I’ve been hearing people tell Apple “why don’t you make ___ open source” for as
long as the term ‘open source’ has existed. Sometimes it happens, but the
decision doesn’t seem to be based on factors like ‘people on the Internet are
yelling at us to open-source this’, or ‘this feature sucks, let’s dump the
source code on Github and let volunteers fix it for us for free!’
I’m being sarcastic here, but if you’d ever run an open source project — or
worse, open-sourced an existing code base — you’d have some idea of the
complexity of what you’re asking. Open source is a commitment, and it can be a
ton of work just getting the code ready, especially when it has dependencies on
private APIs from other components that shouldn’t be exposed. Even comments and
identifiers need to be scrubbed of references to internal/secret/embarrassing
information, like “// we’re commenting out this feature until the 2017 Mac Pro
ships in March”, or “// Workaround to make Photoshop compile, no thanks to
those morons at Adobe”. (Yes, I went through stuff like this in one project in
the ‘90s.)
As for Playgrounds, I’m not aware of Apple open-sourcing GUI-level application
code. Ever. (Someone correct me if I’ve forgotten something.)

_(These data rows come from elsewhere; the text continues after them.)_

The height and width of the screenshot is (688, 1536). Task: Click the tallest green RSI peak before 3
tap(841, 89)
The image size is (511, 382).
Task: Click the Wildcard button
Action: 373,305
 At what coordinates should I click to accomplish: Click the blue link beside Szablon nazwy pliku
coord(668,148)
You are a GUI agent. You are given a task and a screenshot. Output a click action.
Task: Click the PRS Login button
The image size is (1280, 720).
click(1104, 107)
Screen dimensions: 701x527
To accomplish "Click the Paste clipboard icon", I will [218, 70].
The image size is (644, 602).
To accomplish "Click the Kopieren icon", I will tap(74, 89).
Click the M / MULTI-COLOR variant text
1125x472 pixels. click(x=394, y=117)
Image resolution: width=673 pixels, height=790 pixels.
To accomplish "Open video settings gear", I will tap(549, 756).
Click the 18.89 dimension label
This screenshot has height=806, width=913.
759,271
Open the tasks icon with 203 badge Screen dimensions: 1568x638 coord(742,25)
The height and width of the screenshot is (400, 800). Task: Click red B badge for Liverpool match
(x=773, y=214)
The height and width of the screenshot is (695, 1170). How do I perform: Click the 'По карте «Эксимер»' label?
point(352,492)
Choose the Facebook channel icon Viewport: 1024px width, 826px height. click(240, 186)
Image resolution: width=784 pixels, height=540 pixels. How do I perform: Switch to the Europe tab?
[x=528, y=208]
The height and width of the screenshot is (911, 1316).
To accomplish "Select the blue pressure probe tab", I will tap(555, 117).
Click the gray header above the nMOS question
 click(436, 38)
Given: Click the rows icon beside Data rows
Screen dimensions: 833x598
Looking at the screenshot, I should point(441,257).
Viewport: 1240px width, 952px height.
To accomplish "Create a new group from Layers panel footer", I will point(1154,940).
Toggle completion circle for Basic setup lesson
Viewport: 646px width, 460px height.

> You should tell this to Tim Cook as soon as possible.
Because everyone at Apple is on a first-name basis with Tim Cook and feels free
to drop into his office and tell him what to do. 🙄 Back when I worked at Apple
I used to drop in on Steve and tell him the metal UI appearance sucked. He’d
chuckle in his kindly way, and then nail my head to the floor.